RE: American Education (answer to Greg Burch)

From: Lee Corbin (lcorbin@tsoft.com)
Date: Tue Aug 27 2002 - 21:32:50 MDT


Spike wrote

> It occurred to me that something like what I proposed has been
> done, by James Burke. He produced two excellent PBS series
> called Connections and The Day the Universe Changed. Burke
> explains history in terms of technological development, how one
> breakthru leads to another, creating a new demand for a third,
> which soon follows. His presentation is exactly what I am
> looking for: colorblind, gender blind, culture blind and
> value neutral. spike

and Damien answered

> At 08:25 PM 8/26/02 -0700, Spike wrote:
>
> >culture blind and value neutral.
>
> But that's simply *not the case* with technohistory.
>
> *You and I* might value tearing up the ground and making ball bearings out
> of it, but there are plenty of people around the world (whose ground you
> have your eye on) who find the idea disgusting, the cultural results
> irrelevant if not degrading, and the culture that blindly sees itself as
> blind to value when it does this as diabolical. Disagree with them all you
> like; the point is that the implicit values of technocivilization are not
> universal and neutral, and no cultural analyst of the last half century
> would fail to ridicule this claim.

I'm unsure as to whether to agree. On the one hand, I
totally agree with Spike that our goal must be careful
objective reporting. (Commentary not merely expressing
facts or a factual account of, say, history, must be
explicitly labeled as such.)

On the other hand, yes, some people will be aghast at the
way that Burke and others---like people here on this list
---will calmly describe the raping of the Earth and other
horrendous deeds without extreme indignation. Perhaps you
are saying that the mere absence of indignation while
describing something is itself a political statement?

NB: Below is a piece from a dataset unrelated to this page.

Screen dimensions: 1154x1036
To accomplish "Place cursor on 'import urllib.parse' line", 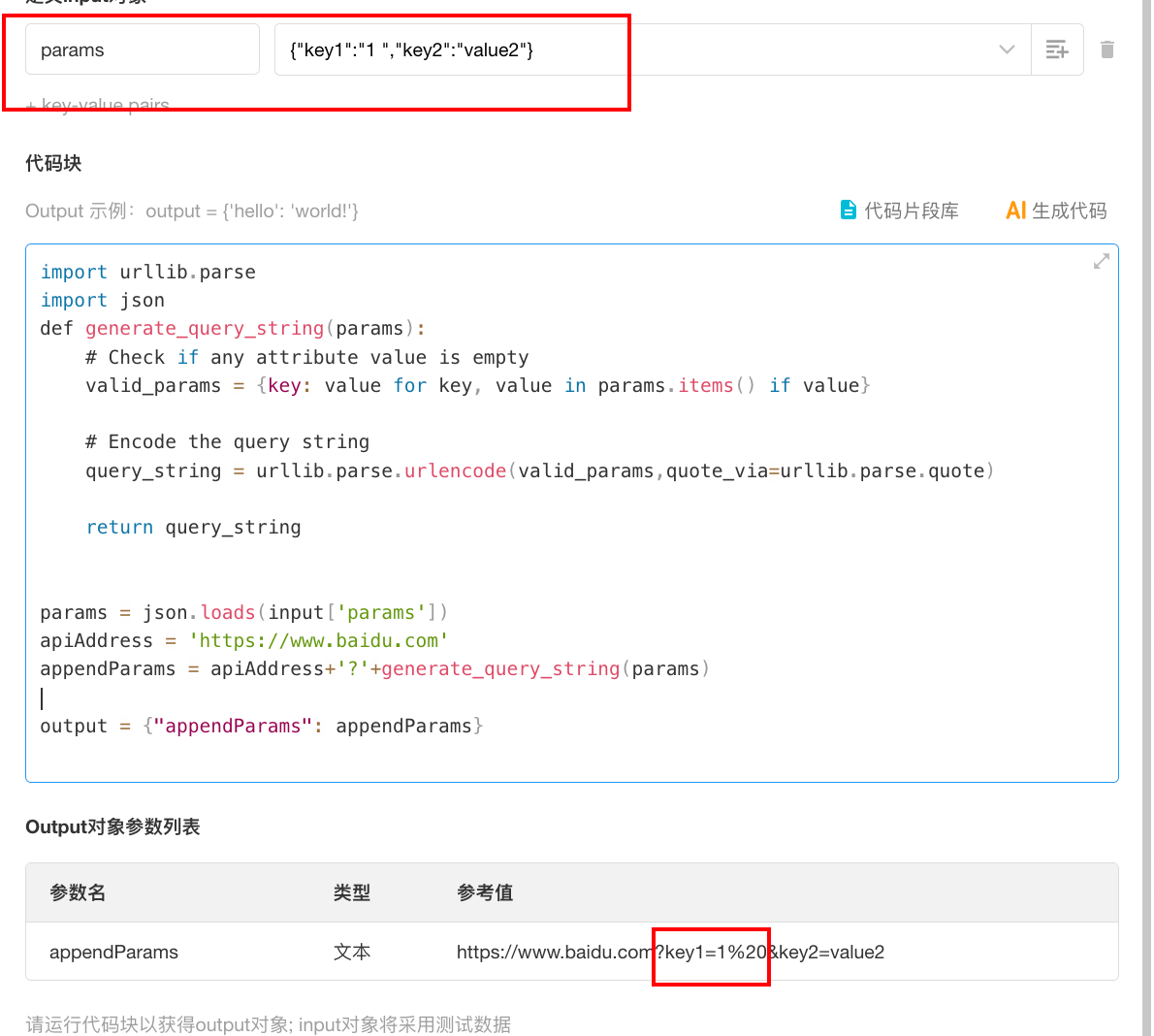I will point(148,273).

If so, I don't agree. One should be able to read some
reports of terrible tragedies---say the Nazi Holocaust
---without the inevitable sermonizing. Yes, the
moral outrage and sermonizing of course has its
place, but just because an account is free of same
is not itself a cause for alarm. Just today in a
book store I almost bought an interesting book, but
then realized that in all probability the author had
an axe to grind, and put it back on the shelf, for
it happened I was only interested in the facts (today)
and was very worried that he was going to distort them
to make his case. I will wait until I see a more
objective account of whatever-it-was.